Текст -

И тут Черити вдруг оказалась с двумя колышущимися желеобразными медузами женских легких в руках. Ей и в голову не приходило, что выпростанная за пределы грудной клетки легочная ткань вовсе не держит форму. Она внезапно поняла, насколько старый судмедэксперт был уверен, что в конечном счете у нее ничего не выйдет: он просто подстроил всё так, чтобы легкие некуда было поместить. Однако боковым зрением Черити распознала по фирменному оранжевому цвету пластмассовое мусорное ведро из магазина сети Home Depot, метнулась к нему, сгрузила туда легкие, сунула ведро в машину – и уехала.
Семи мужчинам, оставленным ею позади и ни с чем, вся эта сцена врезалась в память и долго служила темой для оживленных пересудов; для нее же это был почти будничный (несмотря на рождественский антураж) эпизод из жизни окружного санитарного врача. Так уж вышло, что все эти мужики ни малейшего понятия не имели ни о ее достижениях, ни о том, на что она потенциально способна. Смешно сказать: главный судмедэксперт округа даже не предполагал, что она владеет навыками профессионального хирурга. «Мужчины такого рода вечно меня недооценивают, – сказала Черити. – Они думают, я заинька в глубине души. А я им не заинька, я гремучий дракон!»

Записи из источника данных
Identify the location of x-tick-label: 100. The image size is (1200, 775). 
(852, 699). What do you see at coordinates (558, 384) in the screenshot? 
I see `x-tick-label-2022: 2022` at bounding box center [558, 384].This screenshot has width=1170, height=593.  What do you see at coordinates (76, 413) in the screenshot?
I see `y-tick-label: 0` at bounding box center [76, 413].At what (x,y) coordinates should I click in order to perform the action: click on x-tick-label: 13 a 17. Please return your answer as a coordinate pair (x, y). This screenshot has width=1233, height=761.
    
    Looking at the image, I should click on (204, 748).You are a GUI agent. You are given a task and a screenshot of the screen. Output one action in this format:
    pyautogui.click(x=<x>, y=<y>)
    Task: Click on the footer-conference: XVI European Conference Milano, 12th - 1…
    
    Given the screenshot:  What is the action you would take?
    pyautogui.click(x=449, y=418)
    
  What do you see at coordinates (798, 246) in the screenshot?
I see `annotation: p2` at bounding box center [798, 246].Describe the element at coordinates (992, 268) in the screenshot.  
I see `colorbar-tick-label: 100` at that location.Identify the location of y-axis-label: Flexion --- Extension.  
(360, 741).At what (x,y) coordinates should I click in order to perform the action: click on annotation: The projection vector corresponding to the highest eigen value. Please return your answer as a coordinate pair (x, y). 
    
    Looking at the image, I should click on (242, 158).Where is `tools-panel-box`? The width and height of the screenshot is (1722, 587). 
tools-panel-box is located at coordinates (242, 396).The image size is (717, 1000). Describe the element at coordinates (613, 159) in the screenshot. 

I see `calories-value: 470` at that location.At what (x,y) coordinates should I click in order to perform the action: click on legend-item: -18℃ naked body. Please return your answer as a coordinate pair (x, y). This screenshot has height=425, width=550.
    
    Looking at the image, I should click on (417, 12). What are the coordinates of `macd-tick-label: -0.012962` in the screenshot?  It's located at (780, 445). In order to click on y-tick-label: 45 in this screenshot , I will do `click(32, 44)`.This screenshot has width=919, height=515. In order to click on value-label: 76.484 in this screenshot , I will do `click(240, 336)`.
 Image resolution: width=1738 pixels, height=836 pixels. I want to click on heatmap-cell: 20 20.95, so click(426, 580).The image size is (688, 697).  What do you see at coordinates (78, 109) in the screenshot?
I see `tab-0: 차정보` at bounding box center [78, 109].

Что сделать - Повторите весь текст о Черити слово в слово. Отвечайте только по тексту.

Ответ -
И тут Черити вдруг оказалась с двумя колышущимися желеобразными медузами женских легких в руках. Ей и в голову не приходило, что выпростанная за пределы грудной клетки легочная ткань вовсе не держит форму. Она внезапно поняла, насколько старый судмедэксперт был уверен, что в конечном счете у нее ничего не выйдет: он просто подстроил всё так, чтобы легкие некуда было поместить. Однако боковым зрением Черити распознала по фирменному оранжевому цвету пластмассовое мусорное ведро из магазина сети Home Depot, метнулась к нему, сгрузила туда легкие, сунула ведро в машину – и уехала.
Семи мужчинам, оставленным ею позади и ни с чем, вся эта сцена врезалась в память и долго служила темой для оживленных пересудов; для нее же это был почти будничный (несмотря на рождественский антураж) эпизод из жизни окружного санитарного врача. Так уж вышло, что все эти мужики ни малейшего понятия не имели ни о ее достижениях, ни о том, на что она потенциально способна. Смешно сказать: главный судмедэксперт округа даже не предполагал, что она владеет навыками профессионального хирурга. «Мужчины такого рода вечно меня недооценивают, – сказала Черити. – Они думают, я заинька в глубине души. А я им не заинька, я гремучий дракон!»